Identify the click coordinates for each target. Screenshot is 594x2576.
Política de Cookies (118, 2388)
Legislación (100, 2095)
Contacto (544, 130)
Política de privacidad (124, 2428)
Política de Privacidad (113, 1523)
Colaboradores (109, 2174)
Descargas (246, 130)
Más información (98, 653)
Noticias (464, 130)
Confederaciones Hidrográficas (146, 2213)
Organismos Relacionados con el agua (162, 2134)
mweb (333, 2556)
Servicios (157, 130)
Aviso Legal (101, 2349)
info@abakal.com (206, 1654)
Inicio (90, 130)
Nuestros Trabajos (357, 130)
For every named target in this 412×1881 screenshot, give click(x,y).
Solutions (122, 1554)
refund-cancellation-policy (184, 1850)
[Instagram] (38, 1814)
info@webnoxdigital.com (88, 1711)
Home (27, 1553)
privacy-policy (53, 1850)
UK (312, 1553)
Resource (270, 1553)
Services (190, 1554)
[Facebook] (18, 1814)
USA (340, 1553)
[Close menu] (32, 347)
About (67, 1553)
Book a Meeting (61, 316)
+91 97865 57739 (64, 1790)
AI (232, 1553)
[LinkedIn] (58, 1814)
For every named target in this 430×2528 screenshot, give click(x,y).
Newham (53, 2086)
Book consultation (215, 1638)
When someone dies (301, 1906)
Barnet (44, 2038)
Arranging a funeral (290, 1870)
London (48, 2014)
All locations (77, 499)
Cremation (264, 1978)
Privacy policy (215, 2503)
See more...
──────────
TASK TO CARRY OUT
Output every line of the data again, exactly.

REPLY TO THE EXERCISE
Identify the click coordinates for each target. Screenshot is 594x2576.
Política de Cookies (118, 2388)
Legislación (100, 2095)
Contacto (544, 130)
Política de privacidad (124, 2428)
Política de Privacidad (113, 1523)
Colaboradores (109, 2174)
Descargas (246, 130)
Más información (98, 653)
Noticias (464, 130)
Confederaciones Hidrográficas (146, 2213)
Organismos Relacionados con el agua (162, 2134)
mweb (333, 2556)
Servicios (157, 130)
Aviso Legal (101, 2349)
info@abakal.com (206, 1654)
Inicio (90, 130)
Nuestros Trabajos (357, 130)
For every named target in this 412×1881 screenshot, give click(x,y).
Solutions (122, 1554)
refund-cancellation-policy (184, 1850)
[Instagram] (38, 1814)
info@webnoxdigital.com (88, 1711)
Home (27, 1553)
privacy-policy (53, 1850)
UK (312, 1553)
Resource (270, 1553)
Services (190, 1554)
[Facebook] (18, 1814)
USA (340, 1553)
[Close menu] (32, 347)
About (67, 1553)
Book a Meeting (61, 316)
+91 97865 57739 (64, 1790)
AI (232, 1553)
[LinkedIn] (58, 1814)
For every named target in this 430×2528 screenshot, give click(x,y).
Newham (53, 2086)
Book consultation (215, 1638)
When someone dies (301, 1906)
Barnet (44, 2038)
Arranging a funeral (290, 1870)
London (48, 2014)
All locations (77, 499)
Cremation (264, 1978)
Privacy policy (215, 2503)
See more...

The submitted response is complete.